Marine Corps Sgt. Zach D. Zapotoski, exercise data chief/lead planner, said the purpose of the exercise is to bring communicators from throughout the various economic regions of Africa to evaluate and standardize communication plans.
"We are testing to ensure that all of the different kinds of gear that each participant uses is compatible," Zapotoski said. "Through this process we are collecting data, identifying gaps and shortfalls, and then working to address the areas where those gaps occur."
According to Marine Corps Capt. Dave Fuller, exercise technical director, the effort to standardize is one of the main goals of the exercise.
"The first goal is to increase the interoperability with the countries that are going to be working with each other in the different African Standby Forces," Fuller said.
Because each nation brings different capabilities, experience levels and operating methods, establishing standard operating procedures is key to future success, said Marine Corps Sgt. Ryan Kish, exercise test network coordinator.

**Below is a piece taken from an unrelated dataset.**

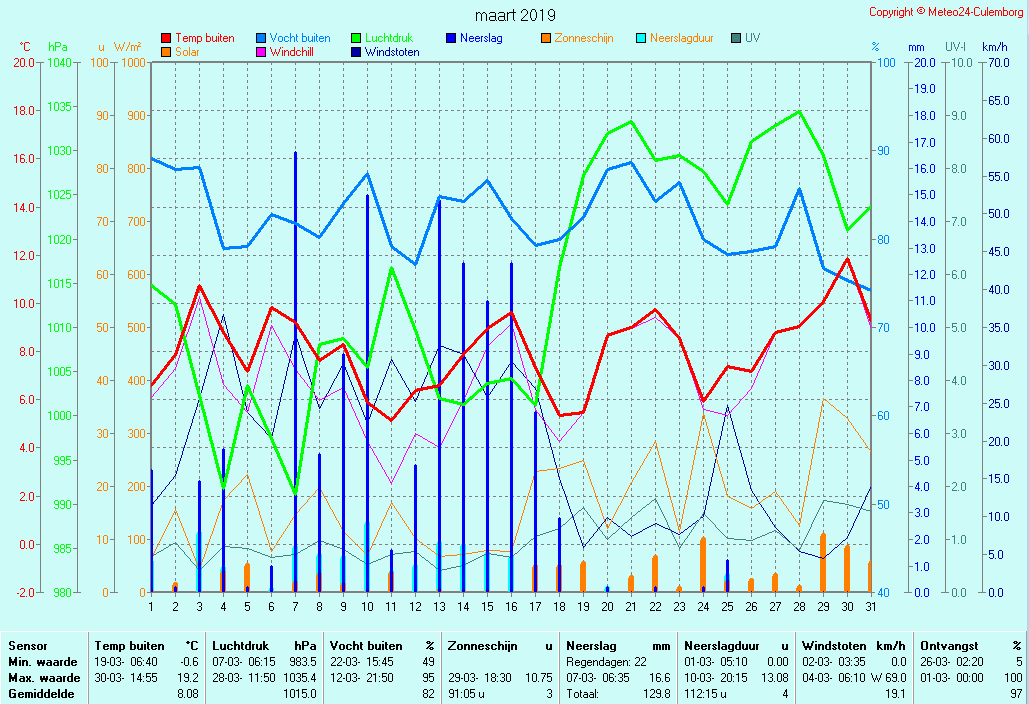This screenshot has width=1029, height=704.
Task: Click the Gemiddelde row label
Action: tap(37, 694)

"The most important thing is that we are establishing [standard operating procedures]," Kish said. "It's important because as the African nations work together in the future or when we work with them in the future, we can have that data to look at to see what worked and what needs a solution."
In addition to the technical and professional aspects of the exercise, Fuller said, another important goal is to build and strengthen relationships.
"Our second goal is to pair up these nations to not only build up partner relations between us, but also to create and bolster partnerships between the African countries as well," Fuller said.
The exercise is broken down into phases in order to establish the standard operating procedures and collect all of the necessary data. Both the radio and data portions have three phases of execution throughout the exercise.
In the first phase of the radio portion of the exercise, each nation uses internal testing to ensure that everyone's equipment is compatible and functioning properly, Marine Corps Sgt. Christian Valencia said.
"Each nation generally has the same types of gear, but brands and capabilities vary," he said. "So, in this first phase we are ironing out compatibility issues to get the ball rolling for the next phase."
During the first phase, Valencia said, all of the internal testing happens between radios on the site here.
From the testing phase, the radio communicators move to the second phase where they reach back to their home nation to establish communications. During the third phase, participants communicate from the host site to sites within other countries.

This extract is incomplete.